→ **Records for this task**
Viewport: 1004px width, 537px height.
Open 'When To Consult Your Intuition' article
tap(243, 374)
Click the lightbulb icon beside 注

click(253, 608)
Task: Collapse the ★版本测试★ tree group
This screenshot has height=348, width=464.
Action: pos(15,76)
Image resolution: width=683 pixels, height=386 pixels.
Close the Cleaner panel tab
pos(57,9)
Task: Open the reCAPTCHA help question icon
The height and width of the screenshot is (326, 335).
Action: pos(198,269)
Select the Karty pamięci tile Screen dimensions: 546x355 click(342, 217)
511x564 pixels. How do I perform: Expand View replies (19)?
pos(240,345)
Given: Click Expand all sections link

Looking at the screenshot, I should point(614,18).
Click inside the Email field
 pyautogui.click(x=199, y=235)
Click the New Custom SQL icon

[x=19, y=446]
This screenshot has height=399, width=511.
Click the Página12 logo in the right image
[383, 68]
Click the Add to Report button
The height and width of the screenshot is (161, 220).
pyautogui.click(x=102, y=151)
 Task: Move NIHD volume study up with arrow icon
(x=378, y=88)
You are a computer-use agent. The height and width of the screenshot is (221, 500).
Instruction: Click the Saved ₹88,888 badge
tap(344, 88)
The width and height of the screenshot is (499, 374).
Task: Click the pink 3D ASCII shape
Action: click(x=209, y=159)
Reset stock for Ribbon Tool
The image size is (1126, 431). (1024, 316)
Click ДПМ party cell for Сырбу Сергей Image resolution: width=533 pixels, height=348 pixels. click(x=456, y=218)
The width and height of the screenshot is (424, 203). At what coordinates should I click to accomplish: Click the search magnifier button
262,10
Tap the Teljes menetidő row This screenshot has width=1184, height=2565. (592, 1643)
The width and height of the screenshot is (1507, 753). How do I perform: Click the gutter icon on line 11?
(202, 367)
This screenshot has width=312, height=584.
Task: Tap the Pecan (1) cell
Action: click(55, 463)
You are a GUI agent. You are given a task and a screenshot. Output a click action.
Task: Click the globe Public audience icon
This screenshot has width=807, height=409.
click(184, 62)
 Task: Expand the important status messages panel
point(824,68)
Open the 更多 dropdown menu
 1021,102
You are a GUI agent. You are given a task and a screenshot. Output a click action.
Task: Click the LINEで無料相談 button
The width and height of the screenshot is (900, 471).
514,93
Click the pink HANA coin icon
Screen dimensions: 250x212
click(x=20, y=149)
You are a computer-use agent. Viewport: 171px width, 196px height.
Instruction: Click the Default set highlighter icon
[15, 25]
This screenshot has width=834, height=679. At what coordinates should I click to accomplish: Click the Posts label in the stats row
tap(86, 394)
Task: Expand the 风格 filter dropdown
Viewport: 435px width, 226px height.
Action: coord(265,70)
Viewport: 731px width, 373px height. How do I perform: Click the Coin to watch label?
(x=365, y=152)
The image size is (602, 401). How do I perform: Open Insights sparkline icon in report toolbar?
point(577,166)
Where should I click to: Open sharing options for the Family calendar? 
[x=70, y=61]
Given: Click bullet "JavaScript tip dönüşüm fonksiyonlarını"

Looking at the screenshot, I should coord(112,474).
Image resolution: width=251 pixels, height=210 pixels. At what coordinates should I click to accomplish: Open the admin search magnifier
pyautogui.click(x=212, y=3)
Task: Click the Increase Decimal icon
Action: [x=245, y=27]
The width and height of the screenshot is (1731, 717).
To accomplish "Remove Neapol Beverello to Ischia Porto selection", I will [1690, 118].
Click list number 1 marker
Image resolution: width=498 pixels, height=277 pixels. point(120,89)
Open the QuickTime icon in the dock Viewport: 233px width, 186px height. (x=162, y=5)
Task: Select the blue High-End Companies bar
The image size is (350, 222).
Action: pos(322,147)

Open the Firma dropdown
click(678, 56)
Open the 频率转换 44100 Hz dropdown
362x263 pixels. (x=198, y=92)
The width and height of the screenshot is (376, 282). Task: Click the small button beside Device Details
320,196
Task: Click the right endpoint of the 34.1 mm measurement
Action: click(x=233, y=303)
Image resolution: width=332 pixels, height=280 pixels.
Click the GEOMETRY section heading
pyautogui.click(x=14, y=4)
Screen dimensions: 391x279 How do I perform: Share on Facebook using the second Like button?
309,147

→ **Your instructions**
Look over the listing above. Pick out and copy every line that includes "agent".

→ **Worked solution**
You are a computer-use agent. The height and width of the screenshot is (221, 500).
You are a GUI agent. You are given a task and a screenshot. Output a click action.
You are a GUI agent. You are given a task and a screenshot. Output a click action.
You are a computer-use agent. Viewport: 171px width, 196px height.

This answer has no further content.